── Supplied entries

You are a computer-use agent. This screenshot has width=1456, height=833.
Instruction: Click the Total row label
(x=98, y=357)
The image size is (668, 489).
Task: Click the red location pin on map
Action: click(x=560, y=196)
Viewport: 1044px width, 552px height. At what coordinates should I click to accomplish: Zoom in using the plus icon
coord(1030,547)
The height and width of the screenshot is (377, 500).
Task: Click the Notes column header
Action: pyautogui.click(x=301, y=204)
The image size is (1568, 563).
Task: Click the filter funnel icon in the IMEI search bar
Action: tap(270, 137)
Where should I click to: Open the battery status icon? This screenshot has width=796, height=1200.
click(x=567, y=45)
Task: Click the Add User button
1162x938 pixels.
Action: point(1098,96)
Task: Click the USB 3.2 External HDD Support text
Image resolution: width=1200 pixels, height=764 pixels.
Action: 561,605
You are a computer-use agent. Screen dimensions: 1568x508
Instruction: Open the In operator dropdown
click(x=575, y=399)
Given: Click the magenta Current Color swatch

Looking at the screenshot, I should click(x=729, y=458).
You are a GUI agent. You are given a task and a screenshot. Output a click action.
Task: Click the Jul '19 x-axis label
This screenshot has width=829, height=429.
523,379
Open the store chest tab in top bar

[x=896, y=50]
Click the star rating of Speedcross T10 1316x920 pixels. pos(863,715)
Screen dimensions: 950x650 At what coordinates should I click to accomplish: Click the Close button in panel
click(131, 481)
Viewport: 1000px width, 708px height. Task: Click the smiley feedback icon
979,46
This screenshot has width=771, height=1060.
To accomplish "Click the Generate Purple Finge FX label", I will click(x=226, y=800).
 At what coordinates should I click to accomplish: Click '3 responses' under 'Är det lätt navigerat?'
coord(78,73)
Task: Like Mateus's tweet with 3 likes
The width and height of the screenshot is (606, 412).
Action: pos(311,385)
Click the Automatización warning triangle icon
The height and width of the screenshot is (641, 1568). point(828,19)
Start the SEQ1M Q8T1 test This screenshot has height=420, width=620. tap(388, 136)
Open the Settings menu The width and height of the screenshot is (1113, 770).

────

Problem to work on => Copy all of the data above word for word, without changing anything.

Task solution =>
You are a computer-use agent. This screenshot has width=1456, height=833.
Instruction: Click the Total row label
(x=98, y=357)
The image size is (668, 489).
Task: Click the red location pin on map
Action: click(x=560, y=196)
Viewport: 1044px width, 552px height. At what coordinates should I click to accomplish: Zoom in using the plus icon
coord(1030,547)
The height and width of the screenshot is (377, 500).
Task: Click the Notes column header
Action: pyautogui.click(x=301, y=204)
The image size is (1568, 563).
Task: Click the filter funnel icon in the IMEI search bar
Action: tap(270, 137)
Where should I click to: Open the battery status icon? This screenshot has width=796, height=1200.
click(x=567, y=45)
Task: Click the Add User button
1162x938 pixels.
Action: point(1098,96)
Task: Click the USB 3.2 External HDD Support text
Image resolution: width=1200 pixels, height=764 pixels.
Action: 561,605
You are a computer-use agent. Screen dimensions: 1568x508
Instruction: Open the In operator dropdown
click(x=575, y=399)
Given: Click the magenta Current Color swatch

Looking at the screenshot, I should click(x=729, y=458).
You are a GUI agent. You are given a task and a screenshot. Output a click action.
Task: Click the Jul '19 x-axis label
This screenshot has width=829, height=429.
523,379
Open the store chest tab in top bar

[x=896, y=50]
Click the star rating of Speedcross T10 1316x920 pixels. pos(863,715)
Screen dimensions: 950x650 At what coordinates should I click to accomplish: Click the Close button in panel
click(131, 481)
Viewport: 1000px width, 708px height. Task: Click the smiley feedback icon
979,46
This screenshot has width=771, height=1060.
To accomplish "Click the Generate Purple Finge FX label", I will click(x=226, y=800).
 At what coordinates should I click to accomplish: Click '3 responses' under 'Är det lätt navigerat?'
coord(78,73)
Task: Like Mateus's tweet with 3 likes
The width and height of the screenshot is (606, 412).
Action: pos(311,385)
Click the Automatización warning triangle icon
The height and width of the screenshot is (641, 1568). point(828,19)
Start the SEQ1M Q8T1 test This screenshot has height=420, width=620. tap(388, 136)
Open the Settings menu The width and height of the screenshot is (1113, 770).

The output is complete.